Kendi ülkem olarak kabul ediyorum.
Hiçbir yere gitmeye niyetim yok.
Ama itiraf etmem gerekiyor:
Eşcinselliğe bakış açınız içler acısı.
Katı ve önyargılı.
Dünyanın pek çok yerinde yaşadım, ama böyle bir şey görmedim.
Evlilik konusunda ailelerden o kadar çok büyük baskı var ki, bir sürü eşcinsel erkek, dışlanmaktan korktuğu için ailelerinin onlara uygun bulduğu bir kızla evleniyor.
Bu nasıl bir şey biliyor musunuz?
Erkekleri seven bir kadının, bir kadınla evlenmesi gibi...
Kendinizi düşünün Ayşe Hanım, erkekleri bu kadar severken, bir kadınla evlendirildiğinizi...
Hayal bile edemiyorsunuz değil mi?
İşte onlar, bu haldeler...
Ve etrafımızdalar...
İnanılmaz acı çekiyorlar...
Kimse farkında değil.
Çoğu insanın umurunda bile değil.
Korkuyorlar, çok korkuyorlar, çünkü her gün sevdikleri kişilerin ağızlarından kendileri gibi eşcinsel olanlara dair en ağır hakaretleri ve küfürleri duyuyorlar.
Böyle bir ortamda çıkıp "Ben gay’im" der misiniz?
Milyonların stadyumda kızıp "İ.ne hakem!" diye bağırdığı bir ülkede...
* * *
Bir süre önce Türkiye’nin ilk gay namus cinayeti işlendi.
Dün sizin gazetenizde de yer aldı.
İlk değildi, çok vaka var, isteyen öğrenebilir, sadece bu tür haberler yeni yeni gazetelerde yer alıyor.

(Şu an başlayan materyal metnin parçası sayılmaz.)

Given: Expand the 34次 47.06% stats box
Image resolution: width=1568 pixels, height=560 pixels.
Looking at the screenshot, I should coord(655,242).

Böyle bir ortamda geleneksel ailelerde yaşayan gay’lerin neler yaşadıklarını hayal etmek hiç de zor değil. Batman’da bir genç, ailesinden evlilik baskısı artınca sık sık intiharı düşünmeye başlıyor. Ankara’nın bir ilçesinde yaşayan başka bir genç, ailesinden uzak bir şehirde, hatta başka bir ülkede yaşayabilmek için elinden geleni yapıyor.
Ayrıntılar değişebilir fakat olayın özü aynı: Büyük çoğunluk evliliği ertelemeye çalışıyor ama sonra gitgide artan baskının altında ezilip, mecburen evleniyorlar.
Bu halde olan bir sürü gençle konuşup, umut ve cesaret vermeye çalıştım.
Eninde sonunda korkularına yenik düşüp ailelerin baskılarına boyun eğeceklerini bilerek...
Öyle de yaptılar.
Söyler misiniz, yazık değil mi bu gençlere, bu gay’lere.
Aynı şekilde onlarla evlenen bu genç kadınlara...
Birkaç ay önce bir gay’le evlendiğini sonradan fark eden ve boşanan, dünyası başına yıkılan, inanılmaz sarsılan erkeklere güveni kalmayan bir kadınla röportaj yaptınız...
Hatırlayınız...
Sizce tek suçlu gay olduğunu gizleyen o koca mıydı?
Bu ülkede çaresiz bir durum var.
Müthiş bir baskı.
Ve eşcinsellikle ilgili inanılmaz büyük bir cehalet.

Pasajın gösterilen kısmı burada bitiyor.